▶ [EXERCISE REQUIREMENTS]: Extract every one of the rows below verbatim, keeping each line unchanged.

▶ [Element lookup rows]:
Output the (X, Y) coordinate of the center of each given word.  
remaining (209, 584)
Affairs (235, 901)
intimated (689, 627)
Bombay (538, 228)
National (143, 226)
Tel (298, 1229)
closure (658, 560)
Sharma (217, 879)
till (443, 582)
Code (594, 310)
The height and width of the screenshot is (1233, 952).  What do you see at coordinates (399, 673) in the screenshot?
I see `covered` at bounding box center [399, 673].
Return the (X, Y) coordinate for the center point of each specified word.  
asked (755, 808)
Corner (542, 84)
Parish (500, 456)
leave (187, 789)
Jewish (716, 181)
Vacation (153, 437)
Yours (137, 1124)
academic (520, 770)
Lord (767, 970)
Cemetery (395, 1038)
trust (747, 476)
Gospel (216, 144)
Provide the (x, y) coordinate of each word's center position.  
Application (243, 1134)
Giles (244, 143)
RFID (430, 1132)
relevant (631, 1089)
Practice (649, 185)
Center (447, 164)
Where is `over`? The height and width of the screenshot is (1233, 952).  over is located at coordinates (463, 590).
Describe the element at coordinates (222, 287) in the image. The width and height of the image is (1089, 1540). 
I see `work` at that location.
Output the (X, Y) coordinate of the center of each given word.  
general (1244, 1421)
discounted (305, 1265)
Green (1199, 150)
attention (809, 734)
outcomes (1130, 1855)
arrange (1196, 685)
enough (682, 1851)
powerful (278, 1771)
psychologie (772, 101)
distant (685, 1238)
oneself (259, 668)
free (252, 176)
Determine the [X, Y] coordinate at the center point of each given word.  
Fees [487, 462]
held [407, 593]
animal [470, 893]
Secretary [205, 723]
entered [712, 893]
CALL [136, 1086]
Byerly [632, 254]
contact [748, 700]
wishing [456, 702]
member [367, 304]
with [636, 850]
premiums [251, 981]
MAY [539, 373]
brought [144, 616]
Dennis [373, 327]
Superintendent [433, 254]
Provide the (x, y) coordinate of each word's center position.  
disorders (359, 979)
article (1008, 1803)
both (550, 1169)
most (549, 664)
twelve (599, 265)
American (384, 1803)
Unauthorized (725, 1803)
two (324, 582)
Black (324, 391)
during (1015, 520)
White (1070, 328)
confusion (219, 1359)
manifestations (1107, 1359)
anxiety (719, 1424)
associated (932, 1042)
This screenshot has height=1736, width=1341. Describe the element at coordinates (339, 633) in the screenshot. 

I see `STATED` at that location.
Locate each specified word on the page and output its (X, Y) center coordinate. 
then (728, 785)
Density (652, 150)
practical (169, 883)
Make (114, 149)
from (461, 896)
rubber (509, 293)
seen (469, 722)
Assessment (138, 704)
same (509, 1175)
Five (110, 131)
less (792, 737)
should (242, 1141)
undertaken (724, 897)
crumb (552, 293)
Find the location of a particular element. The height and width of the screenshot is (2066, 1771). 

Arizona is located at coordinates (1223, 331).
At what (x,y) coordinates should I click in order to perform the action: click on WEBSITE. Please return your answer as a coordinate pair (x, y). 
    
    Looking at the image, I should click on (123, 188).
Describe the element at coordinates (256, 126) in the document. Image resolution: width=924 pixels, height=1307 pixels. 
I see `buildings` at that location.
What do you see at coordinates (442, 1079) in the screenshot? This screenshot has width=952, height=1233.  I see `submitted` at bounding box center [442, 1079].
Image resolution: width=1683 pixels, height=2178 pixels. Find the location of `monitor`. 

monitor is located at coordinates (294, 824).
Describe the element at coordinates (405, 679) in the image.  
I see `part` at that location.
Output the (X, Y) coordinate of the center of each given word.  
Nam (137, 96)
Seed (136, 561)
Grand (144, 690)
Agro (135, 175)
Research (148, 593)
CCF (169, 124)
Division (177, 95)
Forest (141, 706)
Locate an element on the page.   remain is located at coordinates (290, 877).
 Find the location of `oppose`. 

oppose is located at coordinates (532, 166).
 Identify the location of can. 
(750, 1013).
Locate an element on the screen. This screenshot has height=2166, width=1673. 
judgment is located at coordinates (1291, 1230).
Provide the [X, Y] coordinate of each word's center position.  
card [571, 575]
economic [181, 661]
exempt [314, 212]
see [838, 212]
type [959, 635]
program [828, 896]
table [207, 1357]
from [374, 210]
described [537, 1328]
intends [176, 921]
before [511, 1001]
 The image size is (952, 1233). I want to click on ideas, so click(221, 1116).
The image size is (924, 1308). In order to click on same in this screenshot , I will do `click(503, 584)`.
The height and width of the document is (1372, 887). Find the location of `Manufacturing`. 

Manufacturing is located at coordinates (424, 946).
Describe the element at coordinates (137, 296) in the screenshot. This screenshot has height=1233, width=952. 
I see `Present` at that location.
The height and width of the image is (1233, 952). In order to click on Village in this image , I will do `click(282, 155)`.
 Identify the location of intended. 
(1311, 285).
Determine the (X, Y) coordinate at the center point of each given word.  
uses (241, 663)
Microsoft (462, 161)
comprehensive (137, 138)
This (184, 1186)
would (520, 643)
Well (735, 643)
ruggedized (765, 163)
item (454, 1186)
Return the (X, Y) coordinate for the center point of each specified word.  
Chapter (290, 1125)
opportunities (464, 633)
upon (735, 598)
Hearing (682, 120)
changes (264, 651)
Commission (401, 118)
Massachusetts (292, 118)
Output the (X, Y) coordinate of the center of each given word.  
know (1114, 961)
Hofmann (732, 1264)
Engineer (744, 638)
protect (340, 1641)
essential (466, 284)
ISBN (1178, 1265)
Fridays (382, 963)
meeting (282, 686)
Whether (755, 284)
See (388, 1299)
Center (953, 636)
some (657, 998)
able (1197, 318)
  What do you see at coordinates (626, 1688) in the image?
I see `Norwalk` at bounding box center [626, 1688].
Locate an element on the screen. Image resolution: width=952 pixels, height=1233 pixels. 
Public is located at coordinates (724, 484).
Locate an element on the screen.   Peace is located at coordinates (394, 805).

▶ [EXPECTED ANSWER]:
Output the (X, Y) coordinate of the center of each given word.  
remaining (209, 584)
Affairs (235, 901)
intimated (689, 627)
Bombay (538, 228)
National (143, 226)
Tel (298, 1229)
closure (658, 560)
Sharma (217, 879)
till (443, 582)
Code (594, 310)
The height and width of the screenshot is (1233, 952).  What do you see at coordinates (399, 673) in the screenshot?
I see `covered` at bounding box center [399, 673].
Return the (X, Y) coordinate for the center point of each specified word.  
asked (755, 808)
Corner (542, 84)
Parish (500, 456)
leave (187, 789)
Jewish (716, 181)
Vacation (153, 437)
Yours (137, 1124)
academic (520, 770)
Lord (767, 970)
Cemetery (395, 1038)
trust (747, 476)
Gospel (216, 144)
Provide the (x, y) coordinate of each word's center position.  
Application (243, 1134)
Giles (244, 143)
RFID (430, 1132)
relevant (631, 1089)
Practice (649, 185)
Center (447, 164)
Where is `over`? The height and width of the screenshot is (1233, 952).  over is located at coordinates (463, 590).
Describe the element at coordinates (222, 287) in the image. The width and height of the image is (1089, 1540). 
I see `work` at that location.
Output the (X, Y) coordinate of the center of each given word.  
general (1244, 1421)
discounted (305, 1265)
Green (1199, 150)
attention (809, 734)
outcomes (1130, 1855)
arrange (1196, 685)
enough (682, 1851)
powerful (278, 1771)
psychologie (772, 101)
distant (685, 1238)
oneself (259, 668)
free (252, 176)
Determine the [X, Y] coordinate at the center point of each given word.  
Fees [487, 462]
held [407, 593]
animal [470, 893]
Secretary [205, 723]
entered [712, 893]
CALL [136, 1086]
Byerly [632, 254]
contact [748, 700]
wishing [456, 702]
member [367, 304]
with [636, 850]
premiums [251, 981]
MAY [539, 373]
brought [144, 616]
Dennis [373, 327]
Superintendent [433, 254]
Provide the (x, y) coordinate of each word's center position.  
disorders (359, 979)
article (1008, 1803)
both (550, 1169)
most (549, 664)
twelve (599, 265)
American (384, 1803)
Unauthorized (725, 1803)
two (324, 582)
Black (324, 391)
during (1015, 520)
White (1070, 328)
confusion (219, 1359)
manifestations (1107, 1359)
anxiety (719, 1424)
associated (932, 1042)
This screenshot has height=1736, width=1341. Describe the element at coordinates (339, 633) in the screenshot. 

I see `STATED` at that location.
Locate each specified word on the page and output its (X, Y) center coordinate. 
then (728, 785)
Density (652, 150)
practical (169, 883)
Make (114, 149)
from (461, 896)
rubber (509, 293)
seen (469, 722)
Assessment (138, 704)
same (509, 1175)
Five (110, 131)
less (792, 737)
should (242, 1141)
undertaken (724, 897)
crumb (552, 293)
Find the location of a particular element. The height and width of the screenshot is (2066, 1771). 

Arizona is located at coordinates (1223, 331).
At what (x,y) coordinates should I click in order to perform the action: click on WEBSITE. Please return your answer as a coordinate pair (x, y). 
    
    Looking at the image, I should click on (123, 188).
Describe the element at coordinates (256, 126) in the document. Image resolution: width=924 pixels, height=1307 pixels. 
I see `buildings` at that location.
What do you see at coordinates (442, 1079) in the screenshot? This screenshot has width=952, height=1233.  I see `submitted` at bounding box center [442, 1079].
Image resolution: width=1683 pixels, height=2178 pixels. Find the location of `monitor`. 

monitor is located at coordinates (294, 824).
Describe the element at coordinates (405, 679) in the image.  
I see `part` at that location.
Output the (X, Y) coordinate of the center of each given word.  
Nam (137, 96)
Seed (136, 561)
Grand (144, 690)
Agro (135, 175)
Research (148, 593)
CCF (169, 124)
Division (177, 95)
Forest (141, 706)
Locate an element on the page.   remain is located at coordinates (290, 877).
 Find the location of `oppose`. 

oppose is located at coordinates (532, 166).
 Identify the location of can. 
(750, 1013).
Locate an element on the screen. This screenshot has height=2166, width=1673. 
judgment is located at coordinates (1291, 1230).
Provide the [X, Y] coordinate of each word's center position.  
card [571, 575]
economic [181, 661]
exempt [314, 212]
see [838, 212]
type [959, 635]
program [828, 896]
table [207, 1357]
from [374, 210]
described [537, 1328]
intends [176, 921]
before [511, 1001]
 The image size is (952, 1233). I want to click on ideas, so click(221, 1116).
The image size is (924, 1308). In order to click on same in this screenshot , I will do `click(503, 584)`.
The height and width of the document is (1372, 887). Find the location of `Manufacturing`. 

Manufacturing is located at coordinates (424, 946).
Describe the element at coordinates (137, 296) in the screenshot. This screenshot has height=1233, width=952. 
I see `Present` at that location.
The height and width of the image is (1233, 952). In order to click on Village in this image , I will do `click(282, 155)`.
 Identify the location of intended. 
(1311, 285).
Determine the (X, Y) coordinate at the center point of each given word.  
uses (241, 663)
Microsoft (462, 161)
comprehensive (137, 138)
This (184, 1186)
would (520, 643)
Well (735, 643)
ruggedized (765, 163)
item (454, 1186)
Return the (X, Y) coordinate for the center point of each specified word.  
Chapter (290, 1125)
opportunities (464, 633)
upon (735, 598)
Hearing (682, 120)
changes (264, 651)
Commission (401, 118)
Massachusetts (292, 118)
Output the (X, Y) coordinate of the center of each given word.  
know (1114, 961)
Hofmann (732, 1264)
Engineer (744, 638)
protect (340, 1641)
essential (466, 284)
ISBN (1178, 1265)
Fridays (382, 963)
meeting (282, 686)
Whether (755, 284)
See (388, 1299)
Center (953, 636)
some (657, 998)
able (1197, 318)
  What do you see at coordinates (626, 1688) in the image?
I see `Norwalk` at bounding box center [626, 1688].
Locate an element on the screen. Image resolution: width=952 pixels, height=1233 pixels. 
Public is located at coordinates (724, 484).
Locate an element on the screen.   Peace is located at coordinates (394, 805).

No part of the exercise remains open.